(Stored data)
---------------

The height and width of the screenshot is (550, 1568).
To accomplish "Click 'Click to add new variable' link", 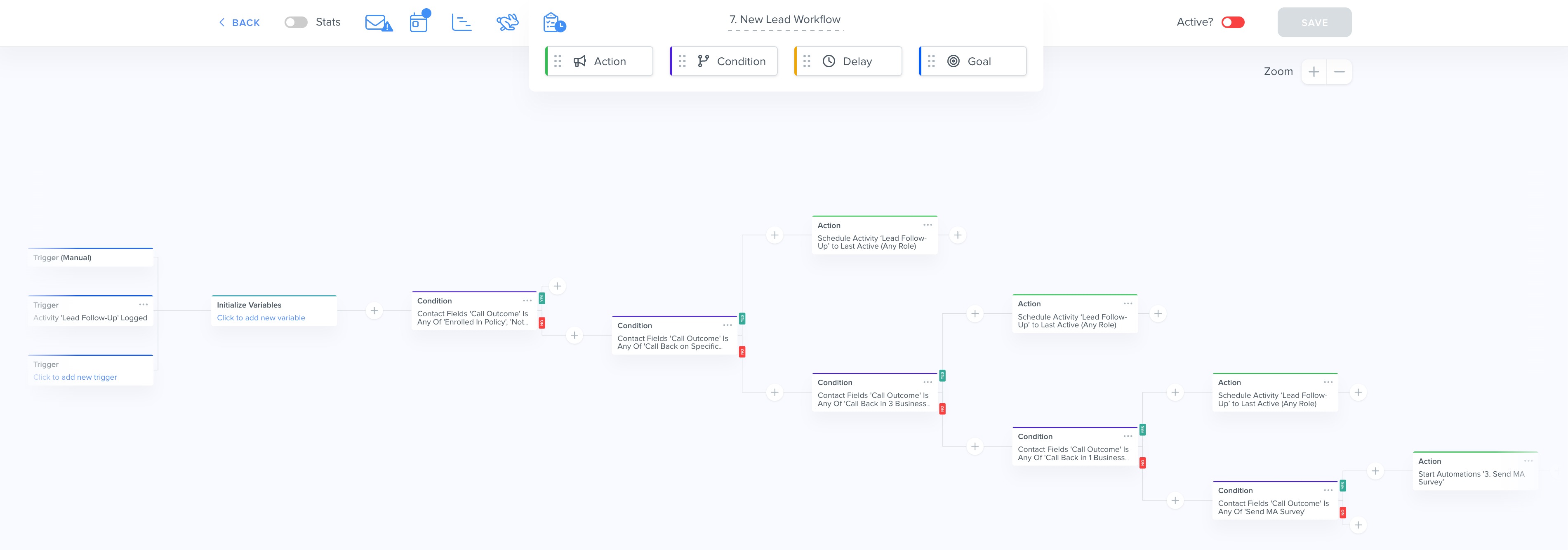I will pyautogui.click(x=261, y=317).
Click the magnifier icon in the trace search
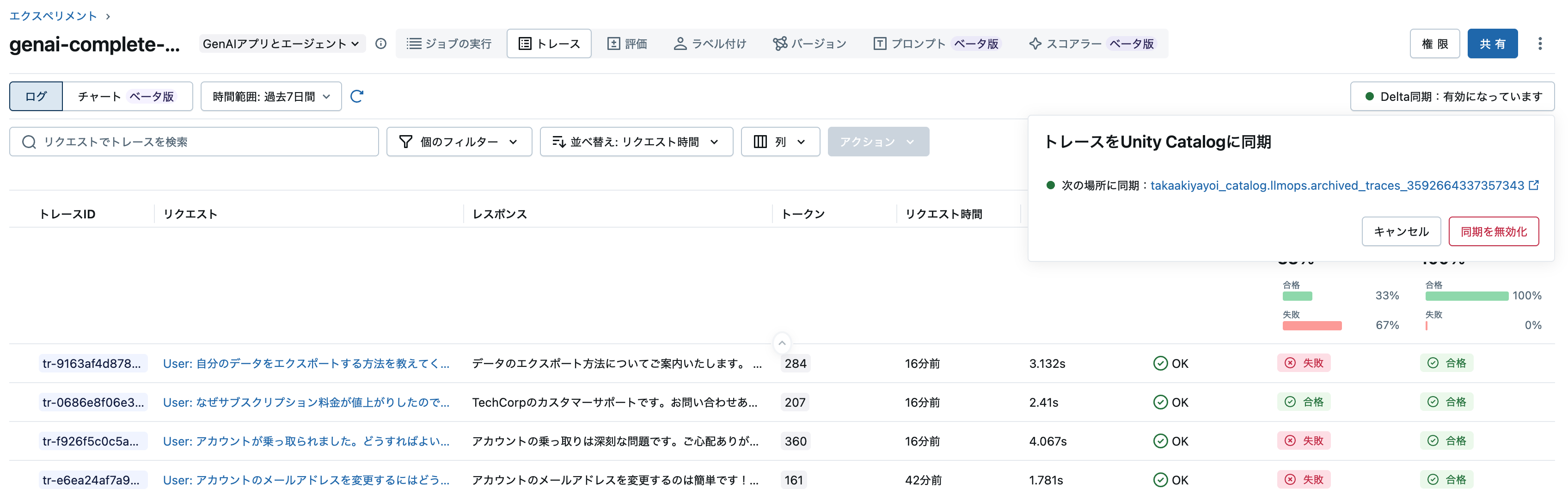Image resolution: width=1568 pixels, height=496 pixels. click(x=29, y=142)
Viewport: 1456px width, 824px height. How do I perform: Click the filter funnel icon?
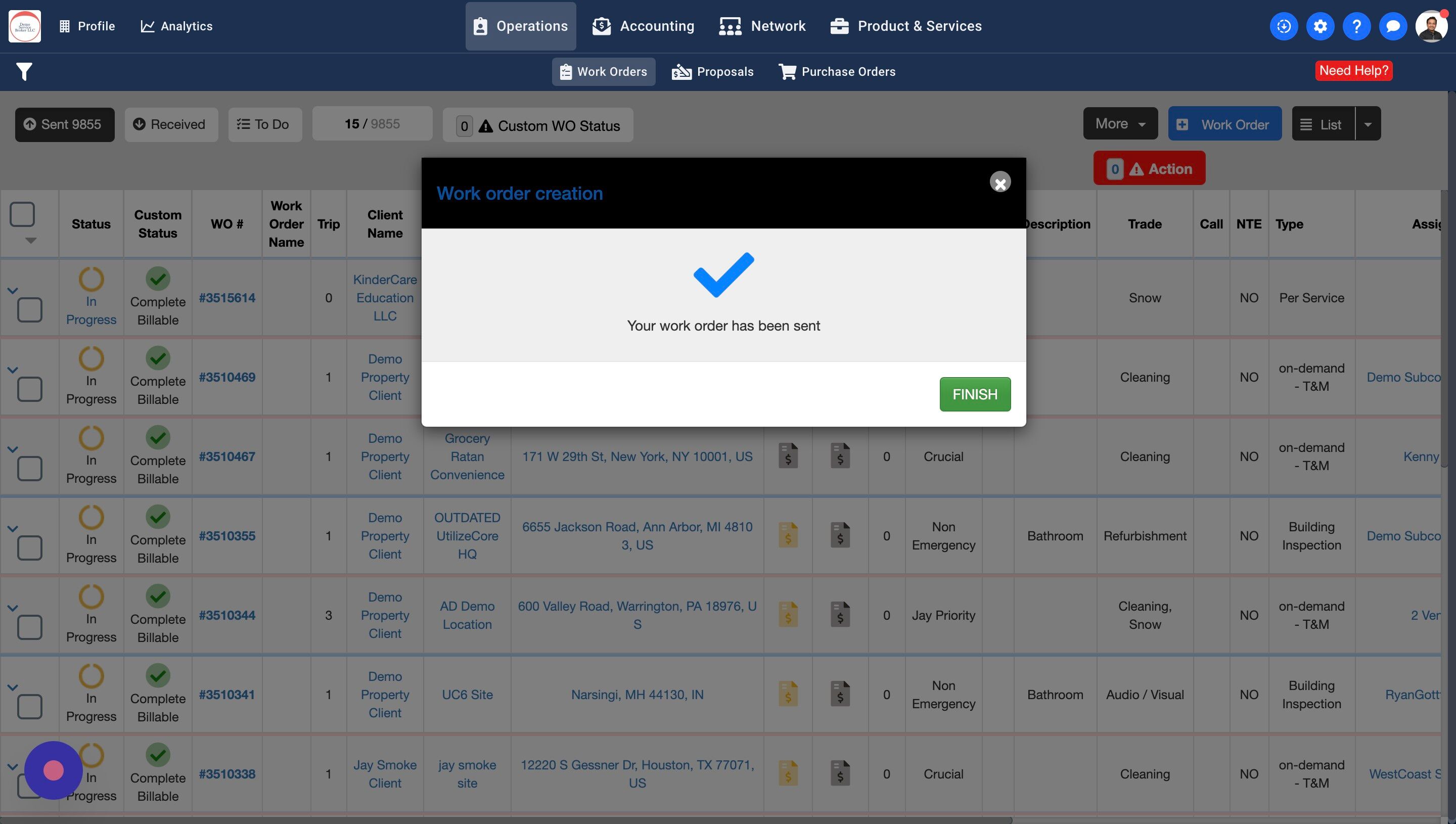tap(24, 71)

---------------

- **Problem**
Exactly the lines from the one that contains "Click the magnifier icon in the trace search" through the final line of the records above are needed, given again word for word, with every picture left out.

- **Completed exercise**
Click the magnifier icon in the trace search
Image resolution: width=1568 pixels, height=496 pixels. click(x=29, y=142)
Viewport: 1456px width, 824px height. How do I perform: Click the filter funnel icon?
tap(24, 71)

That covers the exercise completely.